### Extrait fourni
À nouveau, cette mesure suscite une levée de boucliers. Parce qu'elle remet en cause l'"universalité" des allocations familiales, chère à la droite et à une partie de la gauche, à certains syndicats et aux associations familiales (lire par exemple l'argumentaire de l'Unaf). Parce qu'en période de ralentissement économique, elle va peser sur la consommation.
Mais aussi parce que cette mesure purement comptable semble ouvrir une brèche : si les allocations familiales sont modulées en fonction des revenus, pourquoi cela ne serait-il pas aussi le cas demain avec, par exemple, les dépenses de santé ? « La mise sous conditions de ressources de l’ensemble des prestations familiales pour une partie des plus aisés – souvent évoquée – est une erreur, écrit Louis Maurin, directeur de l'Observatoire des inégalités. Elle conduira, à plus ou moins longue échéance, à la remise en cause de l’ensemble de la protection sociale le jour où les riches et les bien-portants préféreront payer pour leurs enfants plutôt que pour ceux des pauvres et leurs malades. La France souffre aujourd’hui déjà d’un déficit de politiques universelles. »
Surtout, la mise sous plafond de ressources ne peut pas corriger à elle seule l'effet puissamment anti-redistributif du quotient familial. Exception française, cette réduction fiscale permet un allègement d'impôt dès le premier enfant. Or selon le Conseil des prélèvements obligatoires, les 10 % des foyers les plus aisés captaient en 2011 46 % des baisses d'impôt qu'il générait (6,5 milliards d’euros sur 14 !). Les 50 % les moins riches, eux, ne bénéficiaient que de 10 % de la ristourne. Quant aux millions de Français non imposables, ils n'en voient pas la couleur. Une forme de redistribution à l'envers, qui profite aux foyers les plus aisés.

[Entrées de données enregistrées]

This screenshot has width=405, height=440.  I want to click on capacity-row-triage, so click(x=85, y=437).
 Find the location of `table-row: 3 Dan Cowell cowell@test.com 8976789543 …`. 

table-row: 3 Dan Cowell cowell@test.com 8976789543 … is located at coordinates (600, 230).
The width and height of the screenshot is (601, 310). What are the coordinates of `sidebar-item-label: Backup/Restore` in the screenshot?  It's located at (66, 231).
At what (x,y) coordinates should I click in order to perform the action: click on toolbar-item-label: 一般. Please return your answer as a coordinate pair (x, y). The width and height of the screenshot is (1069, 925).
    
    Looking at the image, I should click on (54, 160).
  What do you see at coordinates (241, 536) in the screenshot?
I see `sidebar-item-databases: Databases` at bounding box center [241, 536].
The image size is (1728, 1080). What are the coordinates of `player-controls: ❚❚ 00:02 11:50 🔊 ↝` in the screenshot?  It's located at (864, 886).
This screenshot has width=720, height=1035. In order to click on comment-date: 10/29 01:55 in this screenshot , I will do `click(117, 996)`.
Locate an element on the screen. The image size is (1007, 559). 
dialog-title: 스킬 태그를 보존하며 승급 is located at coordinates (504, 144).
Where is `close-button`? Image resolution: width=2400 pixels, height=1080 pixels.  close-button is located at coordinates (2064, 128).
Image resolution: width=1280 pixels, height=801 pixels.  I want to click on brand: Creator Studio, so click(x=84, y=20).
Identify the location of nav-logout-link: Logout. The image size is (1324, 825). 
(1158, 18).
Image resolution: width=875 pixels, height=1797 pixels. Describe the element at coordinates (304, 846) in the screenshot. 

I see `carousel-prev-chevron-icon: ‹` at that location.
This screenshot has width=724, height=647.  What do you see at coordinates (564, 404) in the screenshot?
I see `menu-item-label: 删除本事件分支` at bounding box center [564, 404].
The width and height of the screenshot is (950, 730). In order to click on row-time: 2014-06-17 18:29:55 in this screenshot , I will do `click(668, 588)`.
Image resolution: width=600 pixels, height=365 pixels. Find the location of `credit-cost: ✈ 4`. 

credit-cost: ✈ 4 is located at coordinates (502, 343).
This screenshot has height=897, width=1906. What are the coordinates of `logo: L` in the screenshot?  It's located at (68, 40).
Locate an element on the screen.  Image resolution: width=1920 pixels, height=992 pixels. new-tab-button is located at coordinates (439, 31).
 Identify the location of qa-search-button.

### Travail demandé
**1)** Les affirmations suivantes sont-elles conformes à l'extrait sur les allocations familiales ? Pour chacune, répondez par oui ou par non et citez les mots de l'extrait qui tranchent. (a) En 2011, les 10 % des foyers les plus aisés captaient 46 % des baisses d'impôt générées par le quotient familial. (b) Le quotient familial n'allège l'impôt qu'à partir du deuxième enfant. (c) Louis Maurin considère comme une erreur la mise sous conditions de ressources de l'ensemble des prestations familiales pour une partie des plus aisés.
**2)** Poursuivez l'extrait sur les allocations familiales et le quotient familial après sa dernière phrase.

### Corrigé de l'exercice
**1)**
(a) Oui : « les 10 % des foyers les plus aisés captaient en 2011 46 % des baisses d'impôt qu'il générait ».
(b) Non : « cette réduction fiscale permet un allègement d'impôt dès le premier enfant ».
(c) Oui : « La mise sous conditions de ressources de l’ensemble des prestations familiales pour une partie des plus aisés – souvent évoquée – est une erreur, écrit Louis Maurin ».

**2)**
Le gouvernement a déjà abaissé cet avantage fiscal à deux reprises, la dernière fois l'an dernier dans le budget 2014, de 2 000 à 1 500 euros par demi-part. L'ampleur des inégalités qu'il entraîne a donc été (un peu) réduite. Louis Maurin propose de le supprimer purement et simplement, et d'augmenter d'autant les allocations familiales en les versant cette fois dès le premier enfant. Une façon de les rendre vraiment universelles. « Le niveau global des allocations familiales serait doublé, ce qui aurait un effet très net de relance de l’activité, le quotient familial d’aujourd’hui servant surtout à alimenter l’épargne des couches aisées, écrit-il. Une grande majorité des familles des catégories populaires et moyennes y gagneraient. En particulier les jeunes couples des classes moyennes au moment de la venue de leur premier enfant. »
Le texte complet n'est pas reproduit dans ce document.